Work task >>
Work out how many lines in the records below include the string "will", and reply with that number alone.

Available records >>
__________

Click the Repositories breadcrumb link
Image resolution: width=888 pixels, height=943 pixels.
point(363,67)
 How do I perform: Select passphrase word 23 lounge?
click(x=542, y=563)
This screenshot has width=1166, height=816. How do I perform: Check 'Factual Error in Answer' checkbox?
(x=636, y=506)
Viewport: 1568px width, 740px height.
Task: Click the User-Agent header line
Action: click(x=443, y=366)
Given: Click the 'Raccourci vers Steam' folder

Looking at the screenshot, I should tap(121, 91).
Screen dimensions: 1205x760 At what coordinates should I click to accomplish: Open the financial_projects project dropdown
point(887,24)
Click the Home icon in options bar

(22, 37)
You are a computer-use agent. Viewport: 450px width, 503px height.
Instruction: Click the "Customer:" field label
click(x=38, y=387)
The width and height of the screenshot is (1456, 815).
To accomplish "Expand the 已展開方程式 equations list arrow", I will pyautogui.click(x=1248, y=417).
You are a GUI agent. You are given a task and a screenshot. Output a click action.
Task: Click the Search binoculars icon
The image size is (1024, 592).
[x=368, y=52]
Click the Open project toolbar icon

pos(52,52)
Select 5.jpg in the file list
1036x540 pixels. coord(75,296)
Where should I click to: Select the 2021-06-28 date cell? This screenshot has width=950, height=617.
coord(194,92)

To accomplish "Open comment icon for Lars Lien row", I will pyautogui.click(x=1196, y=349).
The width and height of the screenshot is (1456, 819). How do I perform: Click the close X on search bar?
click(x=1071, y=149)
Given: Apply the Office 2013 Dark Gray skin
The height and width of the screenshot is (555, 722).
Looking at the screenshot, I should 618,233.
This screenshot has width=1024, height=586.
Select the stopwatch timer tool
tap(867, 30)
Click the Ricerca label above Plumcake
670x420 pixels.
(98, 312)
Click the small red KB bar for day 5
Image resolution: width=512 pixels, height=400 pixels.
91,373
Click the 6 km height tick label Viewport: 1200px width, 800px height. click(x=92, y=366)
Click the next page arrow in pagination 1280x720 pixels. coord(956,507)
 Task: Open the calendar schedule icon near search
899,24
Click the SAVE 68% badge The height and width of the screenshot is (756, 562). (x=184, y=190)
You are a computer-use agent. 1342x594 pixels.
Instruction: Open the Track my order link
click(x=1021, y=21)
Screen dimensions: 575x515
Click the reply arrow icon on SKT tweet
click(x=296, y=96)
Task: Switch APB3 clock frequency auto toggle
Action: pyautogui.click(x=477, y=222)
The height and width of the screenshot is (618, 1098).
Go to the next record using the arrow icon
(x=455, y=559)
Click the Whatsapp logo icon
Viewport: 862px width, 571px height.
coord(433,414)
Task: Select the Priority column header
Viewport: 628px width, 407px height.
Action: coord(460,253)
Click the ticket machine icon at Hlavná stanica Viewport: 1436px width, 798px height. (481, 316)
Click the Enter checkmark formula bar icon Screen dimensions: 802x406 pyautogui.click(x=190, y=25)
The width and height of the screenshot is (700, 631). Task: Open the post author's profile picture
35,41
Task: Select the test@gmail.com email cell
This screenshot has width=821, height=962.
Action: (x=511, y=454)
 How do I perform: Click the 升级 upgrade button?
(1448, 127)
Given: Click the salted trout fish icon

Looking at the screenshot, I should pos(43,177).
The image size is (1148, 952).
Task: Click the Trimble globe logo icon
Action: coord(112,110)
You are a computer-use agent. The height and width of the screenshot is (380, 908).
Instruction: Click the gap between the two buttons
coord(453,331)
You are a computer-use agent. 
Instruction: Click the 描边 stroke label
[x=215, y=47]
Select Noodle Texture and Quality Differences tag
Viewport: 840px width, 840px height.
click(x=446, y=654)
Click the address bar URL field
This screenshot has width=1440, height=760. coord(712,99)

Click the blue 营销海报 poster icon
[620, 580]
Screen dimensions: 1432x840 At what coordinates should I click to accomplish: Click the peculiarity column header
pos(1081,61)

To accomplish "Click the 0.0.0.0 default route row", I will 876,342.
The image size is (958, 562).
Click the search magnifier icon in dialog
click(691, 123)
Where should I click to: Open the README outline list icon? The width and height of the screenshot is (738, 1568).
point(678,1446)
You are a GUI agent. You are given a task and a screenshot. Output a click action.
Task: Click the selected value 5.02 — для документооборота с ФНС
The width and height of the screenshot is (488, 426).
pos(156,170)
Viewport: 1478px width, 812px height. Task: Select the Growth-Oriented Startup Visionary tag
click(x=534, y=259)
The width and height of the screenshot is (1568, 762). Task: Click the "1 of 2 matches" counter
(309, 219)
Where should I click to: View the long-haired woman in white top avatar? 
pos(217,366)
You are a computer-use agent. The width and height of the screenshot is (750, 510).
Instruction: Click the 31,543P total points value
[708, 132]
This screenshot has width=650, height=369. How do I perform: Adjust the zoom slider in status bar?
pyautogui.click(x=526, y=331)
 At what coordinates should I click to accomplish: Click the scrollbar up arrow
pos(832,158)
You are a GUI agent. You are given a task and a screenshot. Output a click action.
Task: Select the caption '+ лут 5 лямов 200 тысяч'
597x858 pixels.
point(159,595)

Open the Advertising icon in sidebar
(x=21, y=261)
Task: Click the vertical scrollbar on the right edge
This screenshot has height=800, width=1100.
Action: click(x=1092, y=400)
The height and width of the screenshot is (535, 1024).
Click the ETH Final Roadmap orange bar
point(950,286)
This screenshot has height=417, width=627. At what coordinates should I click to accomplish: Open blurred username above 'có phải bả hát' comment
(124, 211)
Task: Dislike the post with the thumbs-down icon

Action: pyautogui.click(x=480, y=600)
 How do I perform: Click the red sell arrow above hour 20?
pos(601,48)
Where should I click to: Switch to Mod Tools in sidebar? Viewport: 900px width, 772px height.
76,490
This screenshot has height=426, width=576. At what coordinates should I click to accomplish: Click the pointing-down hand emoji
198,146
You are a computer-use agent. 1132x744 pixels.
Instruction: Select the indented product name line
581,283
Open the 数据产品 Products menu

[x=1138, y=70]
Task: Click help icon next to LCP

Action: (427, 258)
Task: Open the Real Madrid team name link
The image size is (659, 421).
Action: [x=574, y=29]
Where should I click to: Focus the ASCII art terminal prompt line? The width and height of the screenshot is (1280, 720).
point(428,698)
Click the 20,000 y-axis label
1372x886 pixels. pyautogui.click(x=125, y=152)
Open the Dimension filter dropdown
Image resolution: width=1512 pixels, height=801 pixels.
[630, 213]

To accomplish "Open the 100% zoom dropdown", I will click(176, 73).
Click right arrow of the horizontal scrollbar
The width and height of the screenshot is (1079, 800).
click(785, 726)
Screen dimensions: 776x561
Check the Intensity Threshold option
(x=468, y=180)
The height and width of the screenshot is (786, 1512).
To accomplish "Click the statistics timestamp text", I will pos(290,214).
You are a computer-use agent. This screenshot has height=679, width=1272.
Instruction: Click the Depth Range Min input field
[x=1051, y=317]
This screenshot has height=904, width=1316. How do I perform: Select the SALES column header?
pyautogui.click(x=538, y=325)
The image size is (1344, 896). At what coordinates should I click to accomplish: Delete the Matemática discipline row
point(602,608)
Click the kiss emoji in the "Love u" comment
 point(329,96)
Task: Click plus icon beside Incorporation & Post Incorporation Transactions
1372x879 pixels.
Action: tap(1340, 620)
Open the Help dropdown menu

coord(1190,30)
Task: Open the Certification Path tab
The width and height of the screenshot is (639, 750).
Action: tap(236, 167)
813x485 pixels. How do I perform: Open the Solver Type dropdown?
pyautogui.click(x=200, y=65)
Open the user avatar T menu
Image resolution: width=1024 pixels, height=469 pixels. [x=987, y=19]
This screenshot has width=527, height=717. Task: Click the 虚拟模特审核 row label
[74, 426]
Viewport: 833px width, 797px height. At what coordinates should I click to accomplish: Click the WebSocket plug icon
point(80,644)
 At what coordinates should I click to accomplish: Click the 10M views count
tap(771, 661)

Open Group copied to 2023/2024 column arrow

__________

Task output >>
5